Restauration 2K et coffret collector pour l'un des longs-métrages les plus intenses de John Cassavetes. Une course poursuite frénétique sur le macadam de NYC confrontant une louve badass à une meute de coyotes aussi brutaux que pathétiques.
Drame intimiste maquillé en série B, étude de mœurs grimée en film de gangsters, Gloria est une merveille. De celles qui vous interpellent, vous empoignent et vous hantent longtemps après visionnage. Lion d'Or à Venise, c'est aussi et surtout le rejeton d'une étrange succession de malentendus. Cassavetes l'a souvent répété : il considérait cette œuvre comme une «anomalie» dans sa filmographie. Tourné dans la foulée de Meurtre d'un bookmaker chinois et Opening Night (qui malgré leurs qualités célestes furent deux échecs cuisants), Gloria ne devait à l'origine par être réalisé par Cassavetes. Il en avait simplement écrit le scénario à des fins alimentaires. Couvert de dettes et contraint de bosser pour payer ses factures, le cinéaste accepte de fricoter avec un grand studio (la Columbia) histoire de se refaire une santé. Pour lui, cela équivaut à vendre son âme au Diable.
Suprême ironie, ce déséquilibre forcé fait toute la beauté chahutée de Gloria. Au prime abord, Cassavetes semble aller à contre-courant de ce qui n'a jamais cessé de définir son art. L'indépendance à tout prix, l'improvisation comme moteur créatif et le geste instinctif sont laissés de côté au profit d'une courbe scénaristique plus balisée, plus structurée. En apparence seulement. Car à mesure que les séquences s'enchaînent, la relation exclusive qui lie cette ancienne call-girl à son petit voisin de sept ans finit par prendre le pas sur tout le reste. Mélange de trivialité et de drôlerie, de délicatesse et de tragédie, la trame de Gloria est à l'image de la vie. Celle de ses protagonistes. Celle du cinéaste. Et de la notre aussi. Imprévisible, bordélique surprenante, poétique. Elle porte le sceau de Cassavetes du premier au dernier plan.

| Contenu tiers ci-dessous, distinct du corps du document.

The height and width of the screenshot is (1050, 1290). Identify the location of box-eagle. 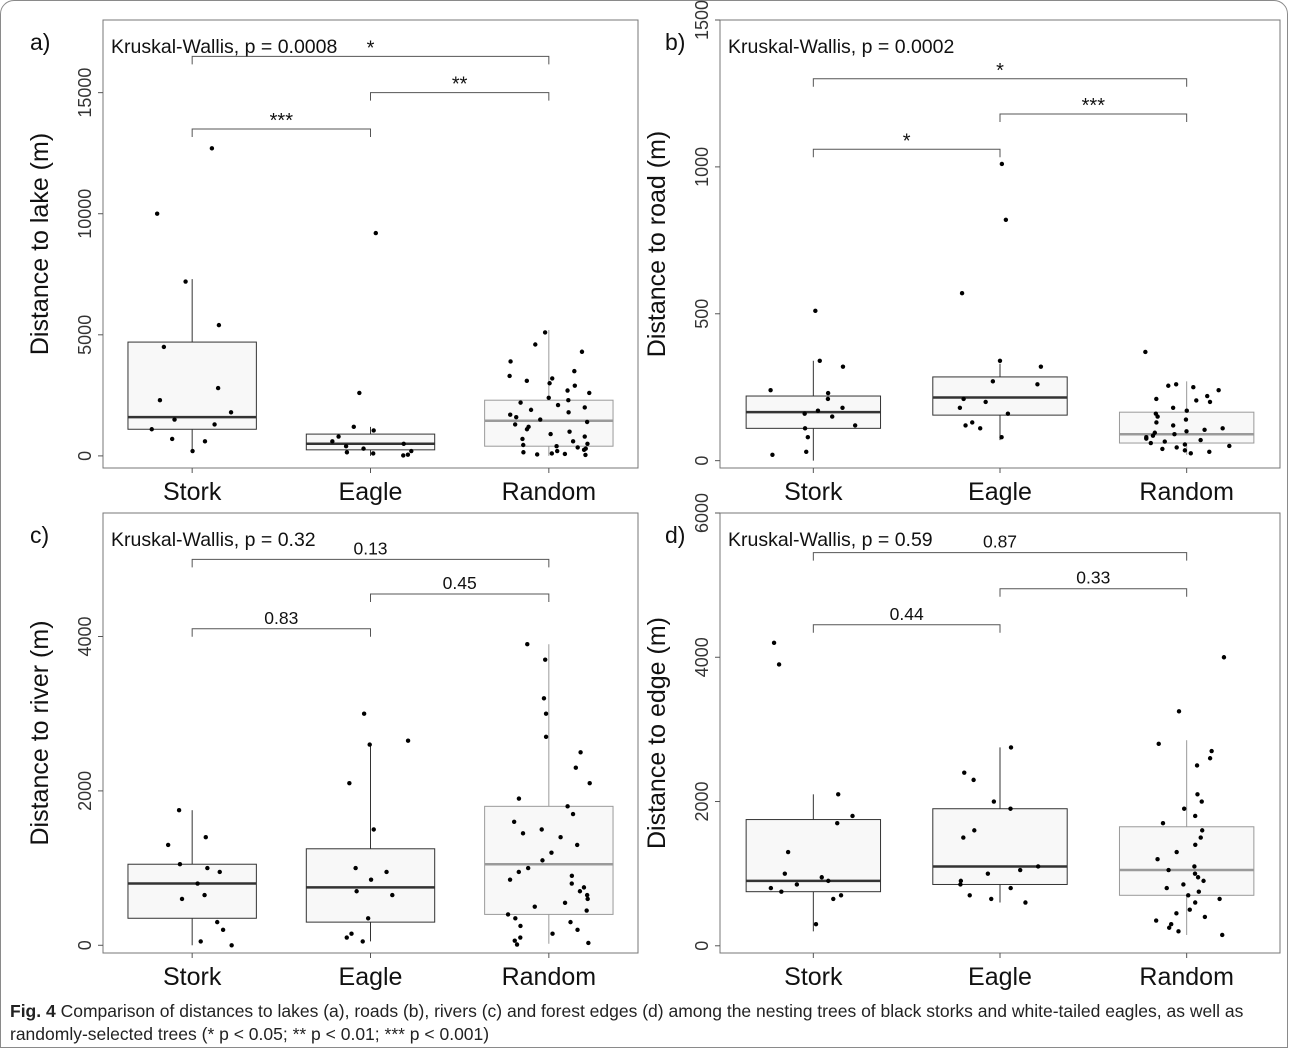
(370, 442).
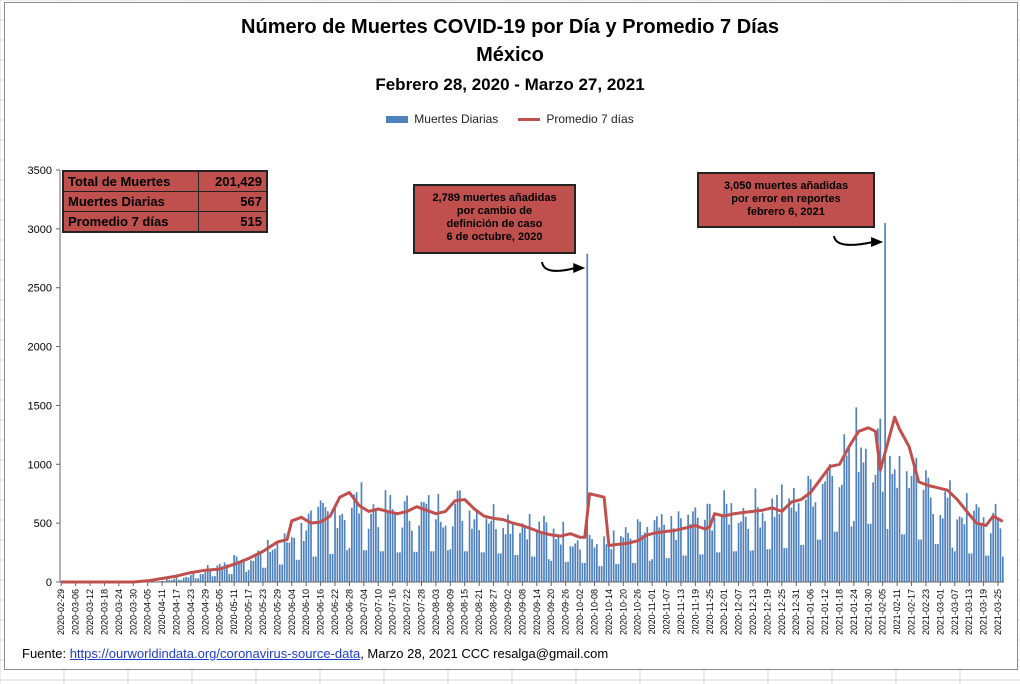 The height and width of the screenshot is (684, 1020). I want to click on x-tick-label: 2020-12-13, so click(753, 612).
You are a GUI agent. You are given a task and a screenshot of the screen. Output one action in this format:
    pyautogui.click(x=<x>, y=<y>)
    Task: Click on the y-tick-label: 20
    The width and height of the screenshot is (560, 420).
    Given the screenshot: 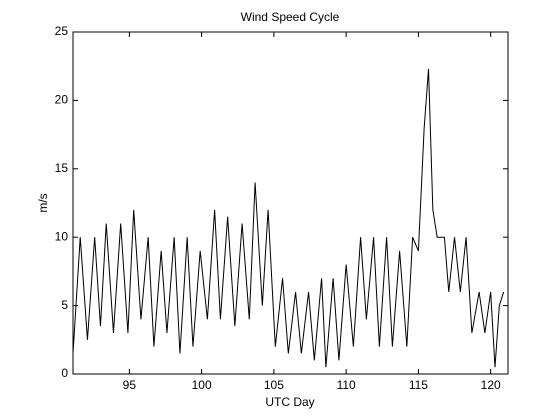 What is the action you would take?
    pyautogui.click(x=62, y=100)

En fait avec Gloria, Big John marche un peu sur les pas de celui dont il fut le professeur & mentor: à savoir Martin Scorsese. Sur le papier, c'est bien un film de mafia tourné à New York. Sauf qu'ici, nous ne sommes pas chez Marty, loin de là. Nous ne sommes pas non plus chez Francis Ford Coppola. Abhorrant toute forme de violence, Cassavetes se refuse à immortaliser les gangsters dans une pénombre magnifiée comme s'il s'agissait de valeureux soldats de la Rome Impériale, à l'image des membres du Clan Corleone. Ils n'ont ni le swag, ni la gouaille, ni le mysticisme chevillé au corps et ô combien photogénique des «wiseguys» façon Mean Streets, Goodfellas ou Casino. Sous l'œil de l'auteur de Shadows et Faces, ils sont juste ridicules, veules, médiocrement anecdotiques. Des bêtes sauvages perpétuellement mises sur la touche. Des petites frappes sans envergure, de simples larbins, une horde de vautours ruisselant de sueur et gras du bide. Comme toujours avec Cassavetes, seule compte la vérité, la puissance de l'inattendu, la magie de la démerde et la pureté des rapports humains. Dans Gloria, les flingues crachent leur poudre sans que ne coule une seule goutte de sang. Les crimes sont filmés hors-champ, le réalisateur préférant se focaliser sur l'avant et sur l'après. Le long-métrage évoque une longue ligne de fuite, une ode à la survie scrutée caméra à l'épaule sur le béton armé de Big Apple. Entre rames de métro bondées, bars enfumés et chambres d'hôtel impersonnelles.
Et puis il y a Gena Rowlands. Son épouse, sa muse, son héroïne absolue. Celle sans qui Cassavetes ne serait pas Cassavetes. Dans Une femme sous influence, il en avait fait une mère de famille qui perdait brusquement pied, rongée de l'intérieur par la schizophrénie. Dans la peau de Gloria, Gena Rowlands est tout le contraire. Blonde platine qui jure, clope et picole comme un bonhomme, Gloria maîtrise les règles et les codes de la pègre mieux que personne. Elle a bien plus de «corones» que tous les lascars réunis et n'hésite pas à montrer le crocs. Voire à sortir sa pétoire dès qu'il s'agit de sauver la peau du minot dont elle assure la protection. Et dont elle commence à s'enticher de toute son âme. Un amour imposé, impromptu, réciproque. Et bouleversant puisque ce mini-macho portoricain, à la fois touchant et tête à claques, n'hésite pas une seconde à lui déclarer sa flamme: «Tu es ma mère, tu es mon père. Tu es toute ma famille. Je t'aime à en mourir Gloria». Chef-d'œuvre.